Les sanctions ont été aussi rapides que dures pour vous…
On a détruit un homme. Est-ce que je méritais le pilori pour autant ? Ce match a été la fin d’un rêve pour moi, ma carrière a morflé.
Qui a mis fin à tout cela ? Les supporters ?
La DTA. Non, je n’ai reçu aucune menace des supporters, j’ai d’ailleurs pu quitter le stade sans aucun problème. Ce soir-là, vous savez, j’étais le plus malheureux des hommes. J’ai mis des années à pouvoir revoir ce match. Et vous savez, ça ne se joue pas à grand-chose. Vous vous rappelez, sur la main de Cris, Jean-Claude Darcheville était hors-jeu d’un mètre ? Sur les deux mains de Thiago, bien sûr que je les ai vues, elles étaient devant moi. Mais elles étaient involontaires et si j’avais sifflé, on m’aurait accusé de compenser une erreur, par une erreur ? La première main est collée au corps, la deuxième c’est à bout portant.

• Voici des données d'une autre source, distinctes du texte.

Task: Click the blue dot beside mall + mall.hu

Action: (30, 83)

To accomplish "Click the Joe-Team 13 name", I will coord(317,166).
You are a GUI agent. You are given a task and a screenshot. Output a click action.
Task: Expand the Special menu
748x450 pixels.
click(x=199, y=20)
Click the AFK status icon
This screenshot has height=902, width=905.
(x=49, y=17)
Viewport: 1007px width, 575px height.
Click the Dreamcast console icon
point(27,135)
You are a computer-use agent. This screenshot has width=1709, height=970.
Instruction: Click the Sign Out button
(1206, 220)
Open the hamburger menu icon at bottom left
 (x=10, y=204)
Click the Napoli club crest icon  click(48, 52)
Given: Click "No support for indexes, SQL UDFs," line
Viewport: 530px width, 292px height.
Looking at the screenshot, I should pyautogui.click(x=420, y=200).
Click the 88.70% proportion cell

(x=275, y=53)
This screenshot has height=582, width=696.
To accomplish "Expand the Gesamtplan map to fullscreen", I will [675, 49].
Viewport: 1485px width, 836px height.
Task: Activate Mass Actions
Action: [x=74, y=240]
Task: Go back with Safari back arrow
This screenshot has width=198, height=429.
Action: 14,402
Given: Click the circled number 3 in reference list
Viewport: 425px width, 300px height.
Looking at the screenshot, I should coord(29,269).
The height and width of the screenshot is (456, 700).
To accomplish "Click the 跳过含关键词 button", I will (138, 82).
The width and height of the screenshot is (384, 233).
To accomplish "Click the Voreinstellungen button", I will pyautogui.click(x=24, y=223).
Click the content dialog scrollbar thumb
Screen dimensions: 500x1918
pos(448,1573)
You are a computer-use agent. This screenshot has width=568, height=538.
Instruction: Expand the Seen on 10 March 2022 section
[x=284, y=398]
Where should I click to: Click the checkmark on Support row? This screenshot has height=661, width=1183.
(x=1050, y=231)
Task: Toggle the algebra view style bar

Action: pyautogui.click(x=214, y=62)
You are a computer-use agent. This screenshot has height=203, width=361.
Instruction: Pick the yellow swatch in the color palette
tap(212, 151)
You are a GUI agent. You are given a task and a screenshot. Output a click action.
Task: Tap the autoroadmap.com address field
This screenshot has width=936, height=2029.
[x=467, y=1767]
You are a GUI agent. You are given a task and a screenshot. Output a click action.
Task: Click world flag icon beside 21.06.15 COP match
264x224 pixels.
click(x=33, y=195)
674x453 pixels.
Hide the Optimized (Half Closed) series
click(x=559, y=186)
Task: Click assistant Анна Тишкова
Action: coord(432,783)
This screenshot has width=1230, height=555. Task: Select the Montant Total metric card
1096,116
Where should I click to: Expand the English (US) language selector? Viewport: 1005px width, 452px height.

C’est l’accumulation de mains non sifflées aussi qui a grossi le trait.
Il y a trois mains. Si j’en avais sifflé une ou les deux en seconde période, il y aurait eu moins de palabres. J’ai trinqué. J’en parle d’ailleurs dans mon livre (« A bas l’arbitre, aux Editions du Rocher, ndlr) de tout ce qui s’est passé après le match. Mon livre n’a pas plus à tout le monde mais comme Guy Béart disait « Celui qui dit la vérité doit être exécuté ». J’ai perdu trois ans d’arbitrage.
On imagine la douleur qu’a été la vôtre et que vous avez encore. En tout cas, pour nous, supporters, tout est oublié… Ce n’est que du football.
Moi, je n’ai pas oublié. J’ai mis beaucoup de temps à pouvoir revoir ce match. Bref, pour conclure je vais écrire une lettre à Marc Planus, parce que j’ai apprécié la démarche.
Plusieurs joueurs et dirigeants avaient réagi à la fin de cette rencontre, ayant ensuite rendez-vous devant le conseil national de l’éthique. C’était le cas de David Jemmali qui avait lâché « Lyon est protégé », de Jean-Claude Darcheville « Bordeaux s’était fait voler », de Jean-Louis Triaud à propos des membres de l’International Board qui refusent l’utilisation de la vidéo ; « des diktat de grabataires ». Mais aussi de Jean-Michel Aulas qui parlait d’« un arbitrage à sens unique pour Bordeaux ». Le Président Lyonnais avait ensuite reconnu qu’il en avait rajouté et que c’était une stratégie de sa part.
Au-delà du résultat et de la physionomie de cette rencontre, cette conversation avec Bruno Derrien nous a rappelés que les arbitres étaient des hommes et qu’ils avaient le droit à l’erreur. En revanche, ce qui a suivi, ce besoin de trouver un coupable, n’a pas été très « sport ». Cela a même changé la vie d’un homme, qui restera marqué à vie de ces évènements.
Merci à Bruno pour la démarche et le temps accordé. Tout comme ça a été le cas avec lui, Marc Planus appréciera également en retour cette lettre. A n’en pas douter.